Barking filled the air and cats slept or hid from the noise as people wandered the hallways and rooms of the Whatcom County Humane Society, imagining each animal as a new member of their family.

The Whatcom Humane Society takes in all sorts of animals, from dogs and cats to fish and peacocks, Director Laura Clark said in an email. She said the shelter “turns no animal away.”

This acceptance policy means that the shelter takes in a lot of animals each year, some of them not in the best condition.

Clark said despite the fact the shelter tries to care for every animal that comes in, sometimes the animals’ condition is so poor that it must be euthanized. Space is also another cause for euthanization.

However, in the last seven years, the cases of euthanasia at the Humane Society have dropped by more than half. Clark said the credit goes to organizations, like nonprofit WeSNiP, that help the community spay and neuter not only pets, but also stray animals.

Yet, one category of euthanasia within the shelter has increased.

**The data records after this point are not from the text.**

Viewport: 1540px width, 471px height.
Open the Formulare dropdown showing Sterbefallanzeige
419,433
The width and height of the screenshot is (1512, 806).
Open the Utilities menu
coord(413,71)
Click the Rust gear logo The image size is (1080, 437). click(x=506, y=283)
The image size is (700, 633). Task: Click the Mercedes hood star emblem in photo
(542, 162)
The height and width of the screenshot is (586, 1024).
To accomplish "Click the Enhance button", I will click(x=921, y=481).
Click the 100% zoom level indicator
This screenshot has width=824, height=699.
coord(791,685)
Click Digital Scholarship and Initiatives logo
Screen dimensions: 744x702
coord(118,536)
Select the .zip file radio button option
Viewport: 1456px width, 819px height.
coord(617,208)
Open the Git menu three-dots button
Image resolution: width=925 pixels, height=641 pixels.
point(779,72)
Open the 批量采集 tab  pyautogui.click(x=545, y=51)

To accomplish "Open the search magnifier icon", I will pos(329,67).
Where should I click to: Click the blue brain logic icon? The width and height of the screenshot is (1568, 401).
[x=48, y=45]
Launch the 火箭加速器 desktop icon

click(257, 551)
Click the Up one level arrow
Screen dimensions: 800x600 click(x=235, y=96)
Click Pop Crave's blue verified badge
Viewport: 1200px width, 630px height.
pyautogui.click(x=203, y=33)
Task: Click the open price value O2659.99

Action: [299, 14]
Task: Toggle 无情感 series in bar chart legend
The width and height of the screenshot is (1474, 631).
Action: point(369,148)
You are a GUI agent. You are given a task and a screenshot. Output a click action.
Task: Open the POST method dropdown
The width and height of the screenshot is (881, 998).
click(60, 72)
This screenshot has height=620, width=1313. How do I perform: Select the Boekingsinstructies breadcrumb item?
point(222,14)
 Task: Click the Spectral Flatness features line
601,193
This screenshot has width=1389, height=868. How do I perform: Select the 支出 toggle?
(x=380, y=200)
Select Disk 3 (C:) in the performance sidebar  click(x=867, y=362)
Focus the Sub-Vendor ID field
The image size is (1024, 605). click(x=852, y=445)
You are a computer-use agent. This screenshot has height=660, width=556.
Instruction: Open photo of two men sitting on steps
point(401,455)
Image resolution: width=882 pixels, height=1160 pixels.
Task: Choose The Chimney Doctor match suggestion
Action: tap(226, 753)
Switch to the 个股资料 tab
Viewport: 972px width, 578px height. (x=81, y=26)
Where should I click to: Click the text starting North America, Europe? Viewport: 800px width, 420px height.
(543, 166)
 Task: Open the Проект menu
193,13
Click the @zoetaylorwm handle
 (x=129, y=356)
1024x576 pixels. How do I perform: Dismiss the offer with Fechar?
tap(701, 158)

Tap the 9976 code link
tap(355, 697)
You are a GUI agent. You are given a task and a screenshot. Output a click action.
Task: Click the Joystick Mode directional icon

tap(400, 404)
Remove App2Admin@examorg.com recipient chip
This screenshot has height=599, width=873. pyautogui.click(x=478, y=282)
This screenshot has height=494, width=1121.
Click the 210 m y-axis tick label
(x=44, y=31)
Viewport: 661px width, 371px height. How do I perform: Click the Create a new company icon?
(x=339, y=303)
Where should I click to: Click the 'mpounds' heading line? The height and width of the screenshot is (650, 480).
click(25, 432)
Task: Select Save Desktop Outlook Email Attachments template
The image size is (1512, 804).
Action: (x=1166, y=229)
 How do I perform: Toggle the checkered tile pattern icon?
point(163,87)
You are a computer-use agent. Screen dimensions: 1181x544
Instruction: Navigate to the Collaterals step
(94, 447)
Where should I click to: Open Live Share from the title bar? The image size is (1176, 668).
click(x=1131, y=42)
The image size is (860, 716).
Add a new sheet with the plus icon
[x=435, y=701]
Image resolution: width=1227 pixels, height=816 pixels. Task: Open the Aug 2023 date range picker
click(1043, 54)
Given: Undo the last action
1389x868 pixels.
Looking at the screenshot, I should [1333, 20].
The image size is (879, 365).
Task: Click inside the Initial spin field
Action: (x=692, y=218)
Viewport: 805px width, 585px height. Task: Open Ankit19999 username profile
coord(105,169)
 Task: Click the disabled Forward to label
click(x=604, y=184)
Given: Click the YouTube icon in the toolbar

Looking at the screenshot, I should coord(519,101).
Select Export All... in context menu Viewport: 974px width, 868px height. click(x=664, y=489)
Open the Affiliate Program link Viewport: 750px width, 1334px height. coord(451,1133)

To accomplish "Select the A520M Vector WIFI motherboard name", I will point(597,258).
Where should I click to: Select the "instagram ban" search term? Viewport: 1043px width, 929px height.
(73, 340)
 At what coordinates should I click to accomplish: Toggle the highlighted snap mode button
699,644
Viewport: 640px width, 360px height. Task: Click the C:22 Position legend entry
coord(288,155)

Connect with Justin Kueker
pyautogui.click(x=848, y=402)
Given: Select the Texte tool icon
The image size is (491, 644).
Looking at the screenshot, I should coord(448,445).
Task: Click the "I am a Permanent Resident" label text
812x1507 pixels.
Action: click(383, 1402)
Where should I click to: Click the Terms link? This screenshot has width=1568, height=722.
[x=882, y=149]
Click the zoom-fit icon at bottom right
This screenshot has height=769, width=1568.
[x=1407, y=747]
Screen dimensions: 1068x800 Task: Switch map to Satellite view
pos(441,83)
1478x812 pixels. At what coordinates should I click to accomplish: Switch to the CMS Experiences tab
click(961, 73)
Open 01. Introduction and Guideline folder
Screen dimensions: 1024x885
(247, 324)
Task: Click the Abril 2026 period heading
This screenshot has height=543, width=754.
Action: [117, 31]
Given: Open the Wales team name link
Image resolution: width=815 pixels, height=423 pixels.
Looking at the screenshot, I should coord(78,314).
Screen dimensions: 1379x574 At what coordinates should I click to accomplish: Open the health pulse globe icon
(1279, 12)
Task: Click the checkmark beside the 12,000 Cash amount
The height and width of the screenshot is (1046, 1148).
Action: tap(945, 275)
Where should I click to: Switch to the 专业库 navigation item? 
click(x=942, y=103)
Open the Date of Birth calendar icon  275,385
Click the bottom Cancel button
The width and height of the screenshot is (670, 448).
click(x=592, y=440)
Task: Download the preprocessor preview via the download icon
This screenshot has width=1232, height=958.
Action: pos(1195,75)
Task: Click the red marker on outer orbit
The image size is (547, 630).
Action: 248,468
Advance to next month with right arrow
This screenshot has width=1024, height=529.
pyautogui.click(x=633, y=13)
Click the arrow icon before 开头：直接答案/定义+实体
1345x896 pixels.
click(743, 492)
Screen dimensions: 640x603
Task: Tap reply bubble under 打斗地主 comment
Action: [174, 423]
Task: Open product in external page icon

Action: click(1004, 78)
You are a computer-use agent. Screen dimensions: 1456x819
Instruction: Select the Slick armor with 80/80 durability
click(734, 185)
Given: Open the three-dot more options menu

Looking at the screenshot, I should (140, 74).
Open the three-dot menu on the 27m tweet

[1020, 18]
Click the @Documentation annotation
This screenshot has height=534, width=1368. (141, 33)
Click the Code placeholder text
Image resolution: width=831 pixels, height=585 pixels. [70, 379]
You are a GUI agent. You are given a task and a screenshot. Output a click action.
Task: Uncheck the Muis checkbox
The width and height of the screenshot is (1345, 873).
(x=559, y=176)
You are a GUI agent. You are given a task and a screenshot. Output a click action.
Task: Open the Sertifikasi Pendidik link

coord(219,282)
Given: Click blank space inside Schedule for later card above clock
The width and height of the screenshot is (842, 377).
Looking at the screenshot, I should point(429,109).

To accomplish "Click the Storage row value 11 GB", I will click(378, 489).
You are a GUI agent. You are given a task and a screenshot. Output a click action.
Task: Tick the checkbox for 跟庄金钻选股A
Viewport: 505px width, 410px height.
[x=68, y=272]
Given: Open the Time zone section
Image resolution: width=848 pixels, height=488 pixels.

Euthanasia by owner request has increased from 218 animals in 2010 to 318 animals in 2017, according to the Whatcom Humane Society website. In a case of euthanasia by owner request, many animals are brought in by owners who don’t have the means to care for their pet anymore.

For many, this is due to the high cost of living in Whatcom County and veterinary services, Clark said.

“The increase is most likely due to the rising cost of living in our community,” Clark said. “And the fact that people continue to struggle with providing care for their animals.”

Clark credits the decrease in general euthanasia numbers to various local programs that help spay and neuter animals.

The Humane Society Spay and Neuter Assistance Program offers pets of Lummi and Nooksack tribal members free spayings and neuterings, as well as low-cost services to other Whatcom County residents.

In addition, the society partners with local nonprofit organization WeSNiP. WeSNiP helps low-income members of the community get their animals spayed or neutered, WeSNiP Executive Director Audrey Seaholm said.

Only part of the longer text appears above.